● RECORDS FOR THE EXERCISE
==================================================
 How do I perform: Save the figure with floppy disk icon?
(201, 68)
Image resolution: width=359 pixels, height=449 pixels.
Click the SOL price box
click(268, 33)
==================================================
● TASK DESCRIPTION
Copy the records above word for word, beginning with the line that contains "Image resolution: width=359" and ending with the last line of the records, with both ends included.

● SOLVED EXERCISE
Image resolution: width=359 pixels, height=449 pixels.
Click the SOL price box
click(268, 33)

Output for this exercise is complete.